SweetSue92
Diamond Member
We went out to see our daughter and granddaughters today and like everyone else she is home schooling. I talked to the girls about their homework and they said they were working on homophones. I said what was a homophone, never having heard the term, and they said a word that sounds the same but has different meaning. I said you mean a homonym and they said no a homophone so we went round and round until momma stepped in.

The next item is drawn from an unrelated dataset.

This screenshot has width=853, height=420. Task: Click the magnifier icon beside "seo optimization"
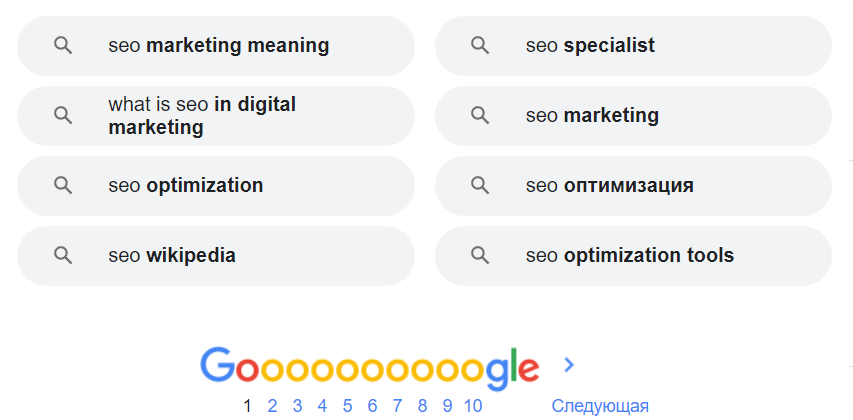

This example is just indicative of where education is today. Clarity is out the window and mindless confusion is the norm. I came home and looked up these terms. Homophone, homograph, homonym, and heterograph. Incredibly some of the words had the same definition. The only points of separation were that some words were spelled the same while other words were not. They literally used the example of right and write as the ones that were spelled the same. I don’t know how kids learn anything in today’s world. Math is taught like its English or new words with no function other than clutter pop up so some people can act smart explaining what their creations mean. Homonym covers it all, it’s words that sound the same but have different meaning. It covers all the definitions of all these other words. There is no need to embellish the meaning with a slew of new words that are just going to confuse already overwhelmed students And have no legitimate purpose except to add unnecessary layers of clutter to the learning process. Students bogged down with this crap then find it even more difficult to master straight line thinking because they are handcuffed by this nonsensical information that has to be processed. This in a nutshell is one of the reasons education today is such a huge fail for our young people.
Certainly no child can succeed in life if they mix up the words homophone and homonym. Because honestly, that's huge working knowledge in the real word.
Way to get all worked up over nothing there, gramps. I'm sure your daughter, who is trying hard to do online learning, really appreciated it.